Охотник во мне умер.
— Самка с теленком, — говорю я Банао.
Мы уходим вверх по ручью искать самца.
Снова продираемся и ползем сквозь заросли. Перешагиваем через глубокие лужи и жидкую грязь.
Время от времени слышим слабый запах оленя.
Ух, как сильно! Он только что прошел тут. Судя по следам, это крупный самец.
Ну, Банао! Вперед, осторожно! Уж этого мы не упустим.
— Туан, — шепчет Банао. — Так ничего не выйдет. Кто-нибудь один должен стать в засаду. Лучше сам туан. Наверно, олень пошел вверх по ручью. Я подожду здесь, туан зайдет спереди.

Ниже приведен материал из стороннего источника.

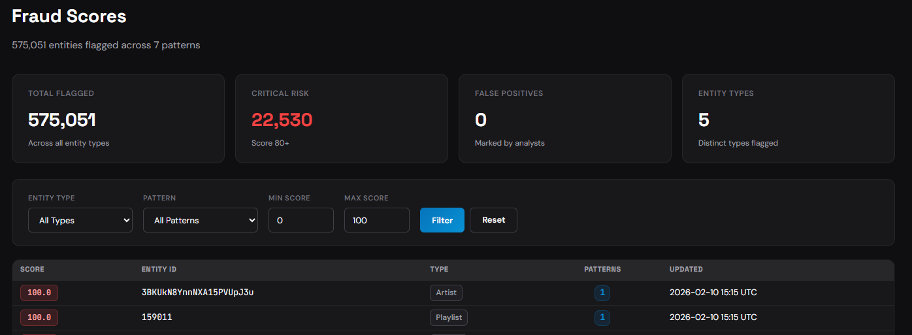This screenshot has width=912, height=335.
Task: Sort by the Entity ID column header
Action: 159,269
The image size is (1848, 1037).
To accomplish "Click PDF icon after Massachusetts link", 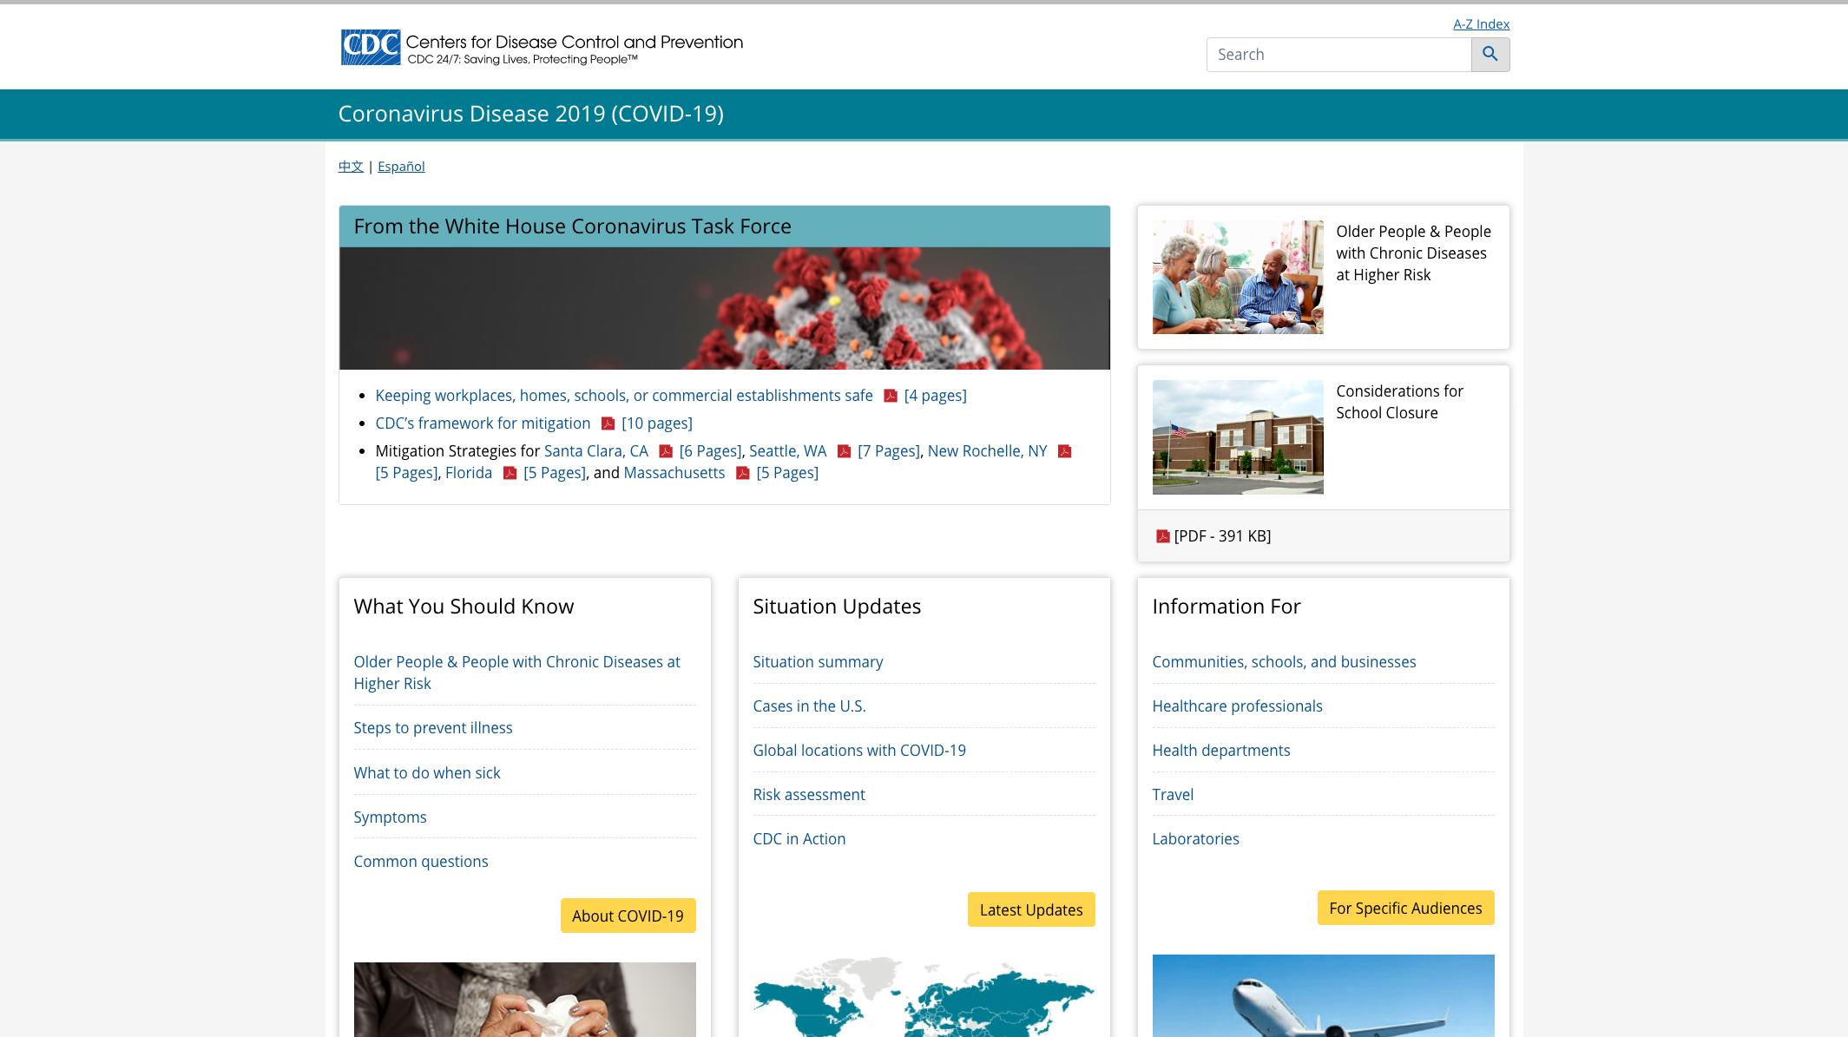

Кругом идите.
Иду в обход и думаю, что это впустую. Все равно без собаки днем оленя не загнать. А хотелось бы увидеть его при дневном свете — ведь до сих пор я всегда охотился ночью с фонарем.
Сделав крюк, снова оказываюсь на тропе.
Не знаю, сколько минут я там простоял, как вдруг услышал крик оленя ниже по ручью. Видно, Банао спугнул его, и олень решил предупредить самку. А сам продолжает идти спокойно.

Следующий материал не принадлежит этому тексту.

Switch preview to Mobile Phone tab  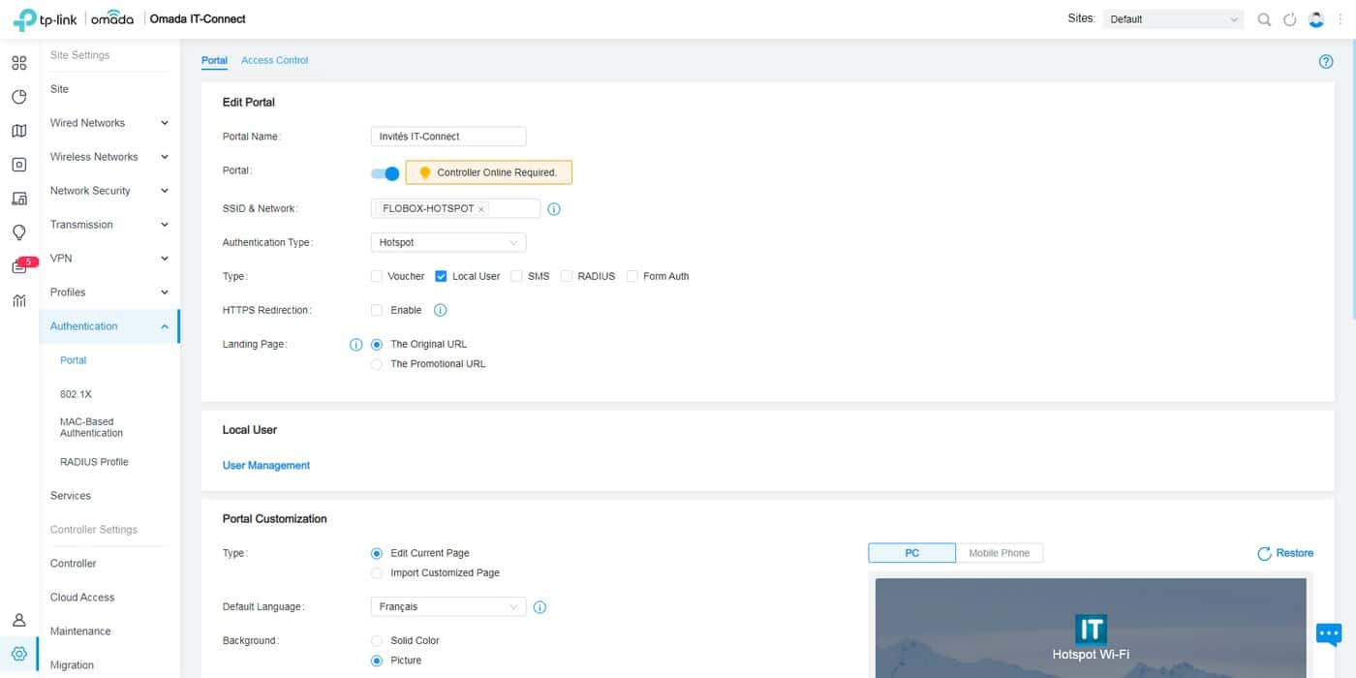click(x=999, y=553)

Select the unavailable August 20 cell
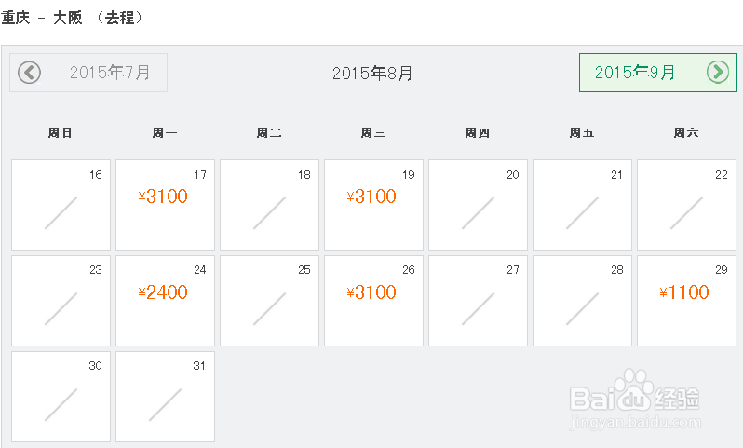478,205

Во мне снова пробудился охотник. Пульс вдвое чаще обычного. Мысли молниями пронизывают мозг. Мы не должны упустить оленя. Не то останемся без добычи.
Чу! Колышется зелень. Олень идет прямо на меня. Взяв копье двумя руками, заношу его над головой. Длина копья — два метра. Чтобы убить им оленя, надо колоть почти в упор.
От волнения меня бьет дрожь. Подвигаюсь так, чтобы укрыться за деревом. Здесь меня атакуют злые черные муравьи. Они кусают хуже ос, но я ничего не чувствую.
Секунда, другая, третья… Бесконечно долгие и напряженные. Должно быть, не больше десяти метров разделяет нас.
А что, если промахнусь? У меня ведь нет опыта.
Олень крадется в точности как перед тем кралась его самка. Медленно, шаг за шагом… Я не вижу его, но безошибочно чувствую, где он. Слабый шорох. Шум дождя. Тяжелые вздохи пропитанных водой джунглей. И громко стучит сердце, готовое выскочить из груди. Только бы олень по услышал!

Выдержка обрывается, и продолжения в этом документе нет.